3. Which ruling of the ECJ is most persuasive of the need to leave its jurisdiction?

User avatar
Dave B
Posts: 17809
Joined: May 17th, 2010, 9:15 pm

Re: Are Myers-Briggs Personality Tests Pseudoscience?

#85 Post by Dave B » May 15th, 2013, 7:44 pm

I am not surprised by that, we probably all approach things in a different way at different times. I know that I certainly do!

With other types of "vocational testing" I was interested to find the similarity in results between two tests I took over thrity years apart. There were some similarities between the content of the tests but the latter one (2004) had a lot more practical and "hand-eye skill" tests (drawing a line midway between two other serpentine lines 4mm apart with both left and right hand). Both listed similar fields as suitable: the law, research (not engineering or science though), teaching, editing, proof-reading, social work, medical . . . The first one also suggested the church!
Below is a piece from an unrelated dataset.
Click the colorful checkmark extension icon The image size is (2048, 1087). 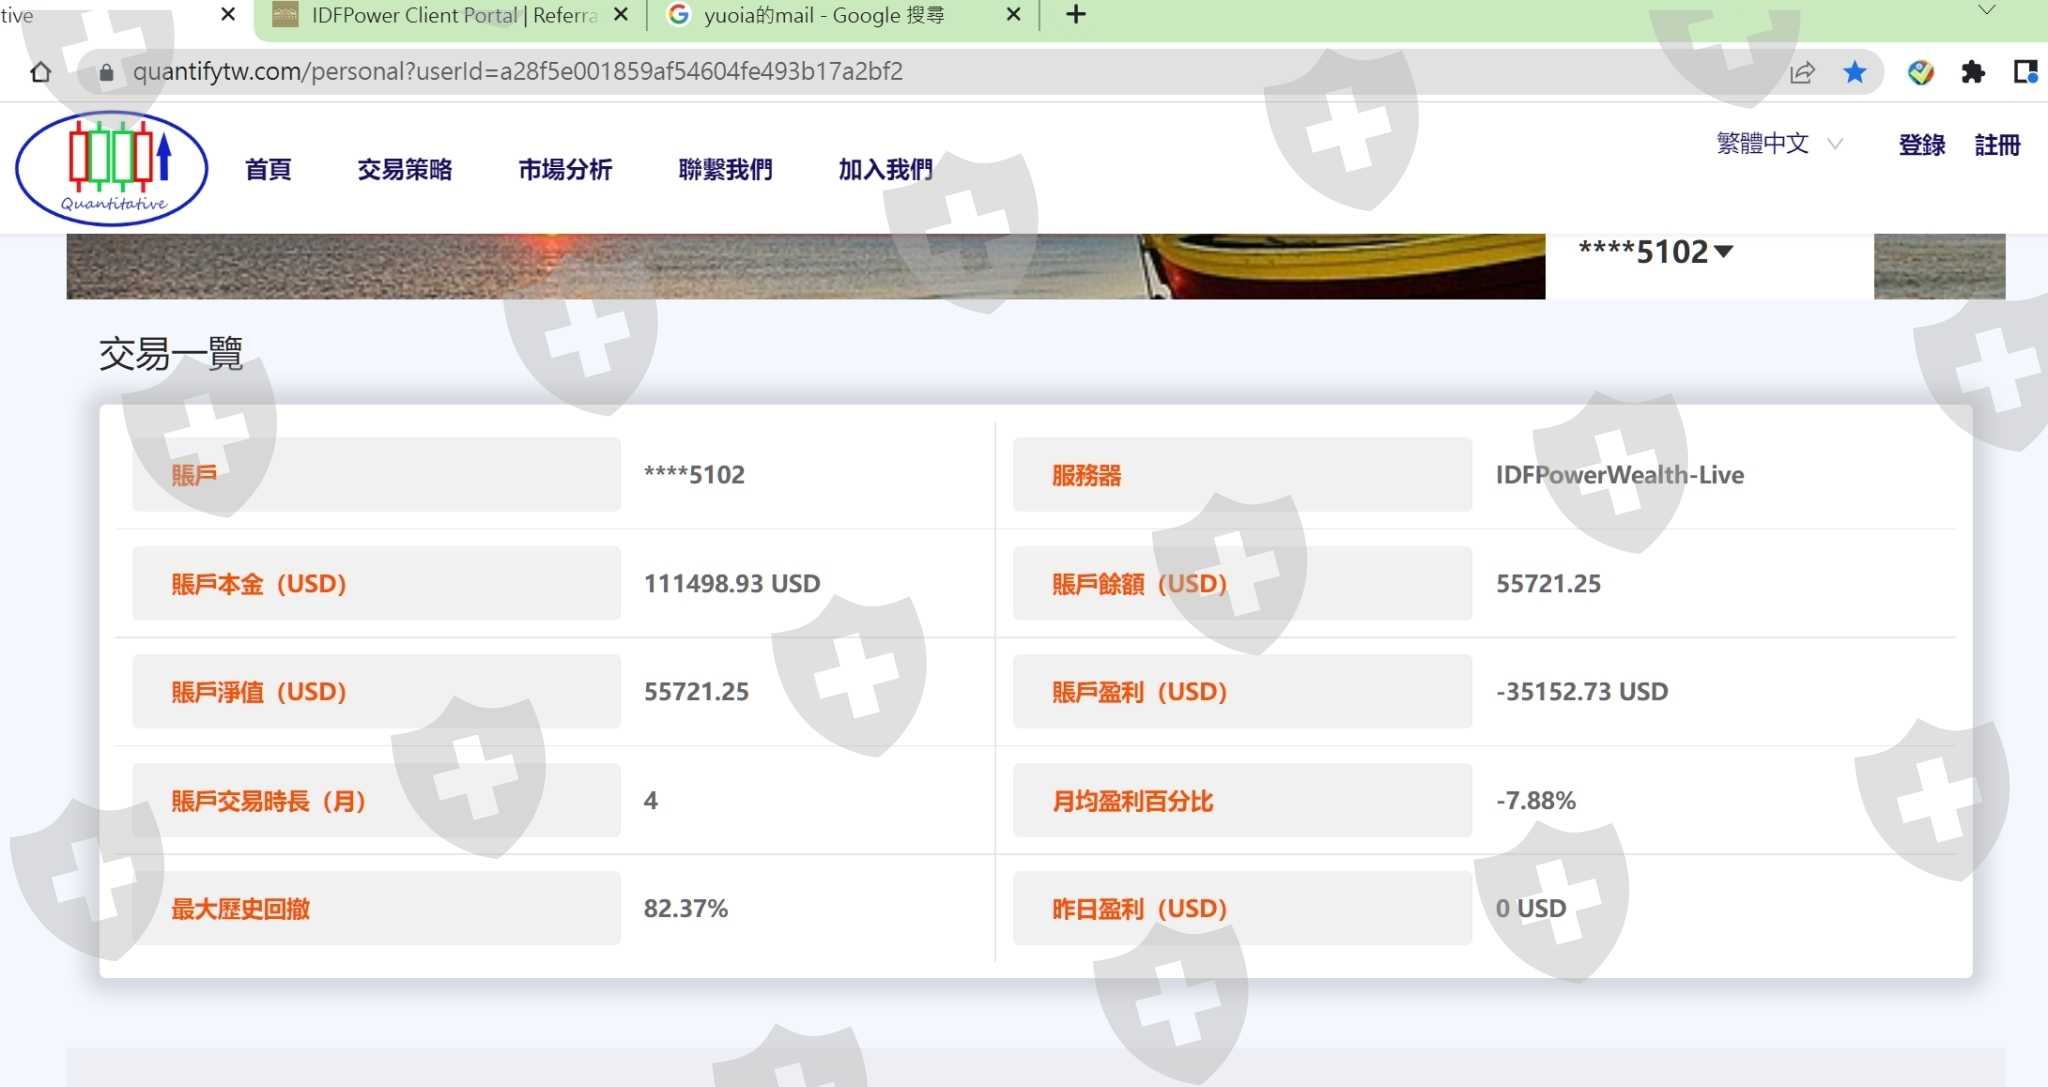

But it did qualify that as "in a pastoral role."

The bias against engineering/science did surprise me because I was off the scale in the test for the understanding of mechanical/scientific principles! I have to admit I enjoy doing these tests but treat it as a bit of fun.
"Look forward; yesterday was a lesson, if you did not learn from it you wasted it."
Me, 2015

Fia
Posts: 5480
Joined: July 6th, 2007, 8:29 pm

Re: Are Myers-Briggs Personality Tests Pseudoscience?

#86 Post by Fia » May 15th, 2013, 9:43 pm

For a bit of fun, I did it again. I was surprised I'm still still INFJ as there is no nuance allowed, merely a yes/no. Some yeses or noes are clear but for many it would depend on the context, and there is none in this test.

From Alan's link:
the MBTI mistakenly assumes that personality falls into mutually exclusive categories. You are either an extrovert or an introvert, but never a mix of the two
Yes, this is clearly problematic. Professionally, when wearing a comfortable hat, I have no problem being extrovert as it's a persona I'm comfortable to wear. I do put on various mental hats to perform to the one required. Yet personally I'm mightily comfortable in my rural isolation. So the test would be do much more useful if it had a scale, rather than being closed ended.